FLFS : Vous jouez de la musique, de la viole. Est-ce exact ?

IK : De la viole, oui.

FLFS : Quelle est votre opinion sur la science-fiction ? En général ? Au cinéma ? En littérature ?

IK : Vous savez, les films de Star Wars ne sont pas de la science-fiction. Beaucoup pensent que c'est de la science-fiction, mais ça n'en est pas. La science-fiction traite de fait scientifiquement possibles mais dans le futur. Ces films ressemblent davantage à des contes de fée. Vous réalisez l'immensité de l'espace ? Tout se mesure en millions de miles. Nous ne sommes pas plus gros qu'un grain de sable sur la Terre toute entière, notre planète est insignifiante. Il y a des millions de planètes et de soleils qui tournent en orbite les uns autour des autres. Non, ce n'est pas de la science-fiction, ce sont des contes de fée.

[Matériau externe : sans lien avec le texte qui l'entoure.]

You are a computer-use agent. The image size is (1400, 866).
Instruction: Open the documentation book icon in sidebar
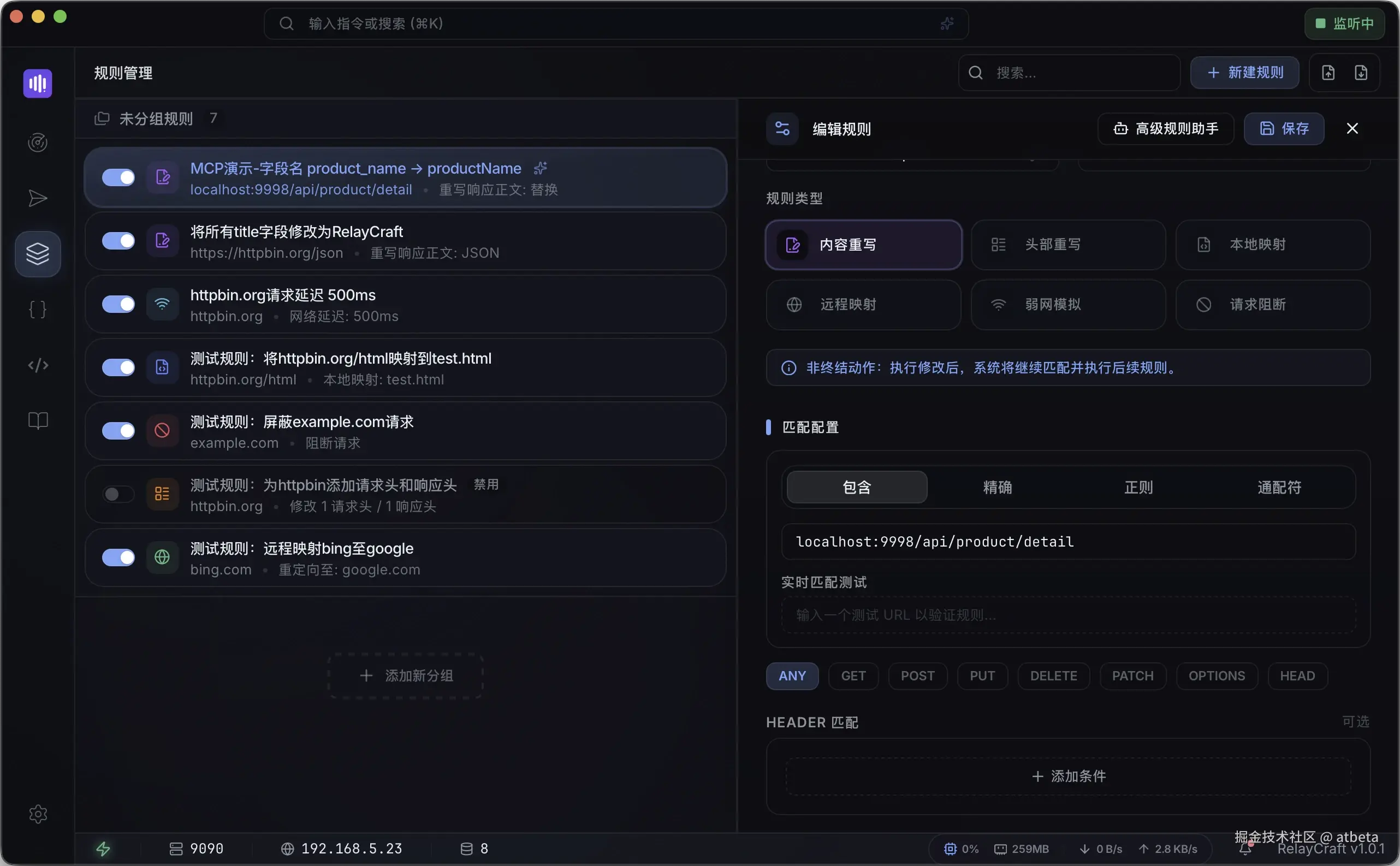pyautogui.click(x=37, y=421)
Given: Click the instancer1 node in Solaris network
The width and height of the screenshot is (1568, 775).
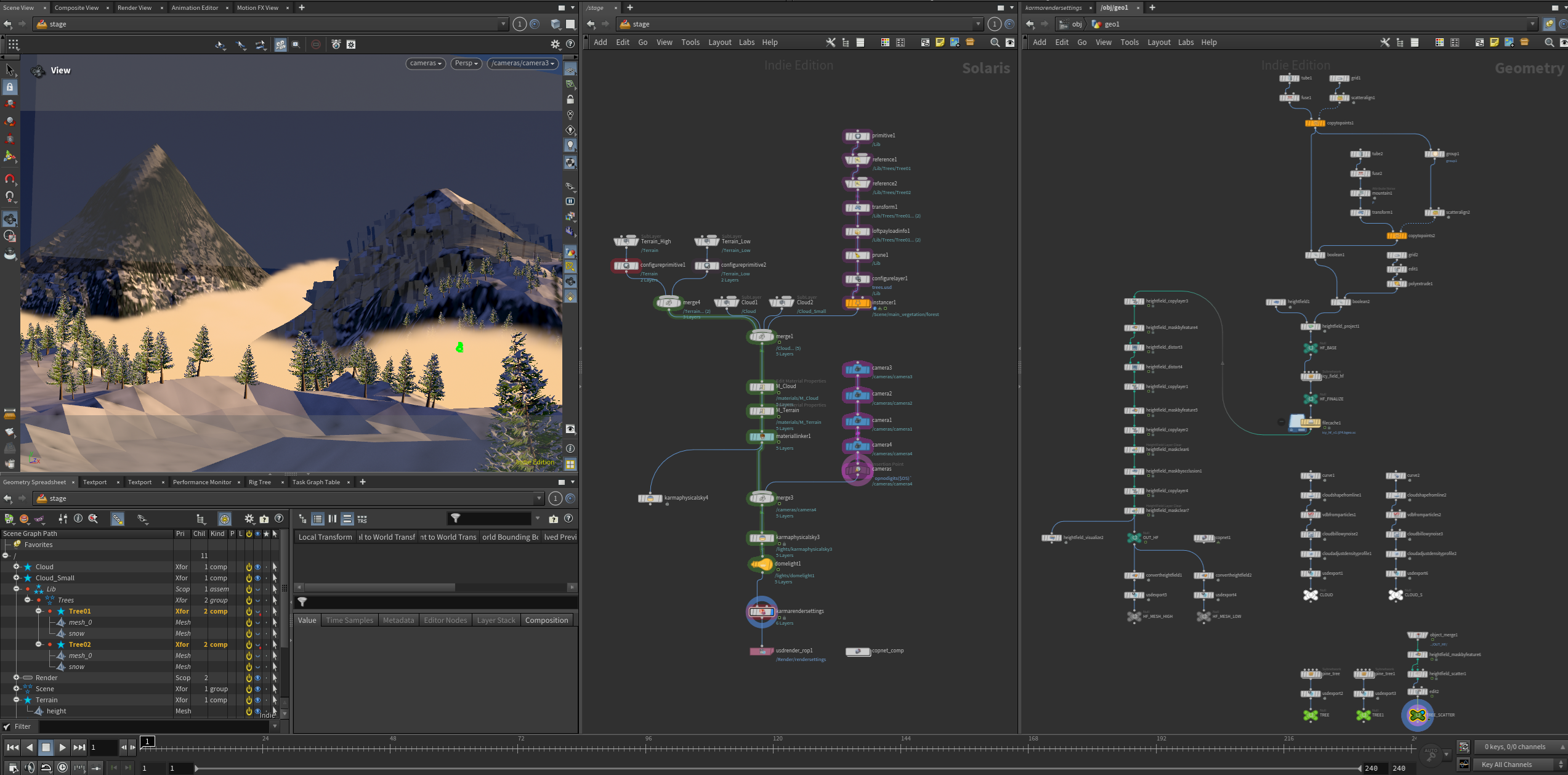Looking at the screenshot, I should tap(857, 302).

FLFS : Est-ce que c'est beaucoup plus compliqué de tourner ce genre de film avec tout ces effets spéciaux ?

IK : Oui, c'est totalement différent des autres films. Maintenant il y a le numérique. A l'époque cette technologie n'existait pas alors on devait construire les décors et tout ce qui devait l'être. C'était vraiment différent de ce qu'ils peuvent faire maintenant.

FLFS : Vous aimez l'Edition Spéciale du film ?

IK : Mon film a très peu changé excepté pour quelques secondes dans une ou deux séquences. Les autres sont très différents. Le Jedi est très différent et dans La guerre des étoiles, il a inséré des scènes coupées. Mon film est resté assez intact. Il m'a demandé s'il pouvait ajouter le monstre des glaces au début. Il a aussi fait quelque choses de très amusant : dans la version originale, lorsque le groupe marche dans le corridor, je voulais qu'il y ait des fenêtres pour que l'on voit l'extérieur de la ville mais nous n'avions pas l'argent pour le faire. Lorsque je me suis rendu à San Francisco pour prendre connaissance des modifications, la scène en question arrive. Il y a des fenêtres… J'ai dit "George, c'est fantastique !" et il m'a répondu : "C'est une surprise pour toi." Il l'a fait pour moi. Avec ses studios numériques cela a été très facile à faire.

[Hors champ, Irvin Kershner nous confie une autre petite anecdote à propos de Vador qui tend le poing en disant 'Je suis ton père'.]

IK : Lors de la première projection, lorsqu’il [David Prowse] a vu la scène pour la première fois, il était assis derrière moi. Il m’a tapé sur l’épaule et il m’a dit "Pourquoi ne m’avez-vous pas dit que j’étais son père ? Je l’aurais joué différemment !". Il pensait être un acteur ! (rires).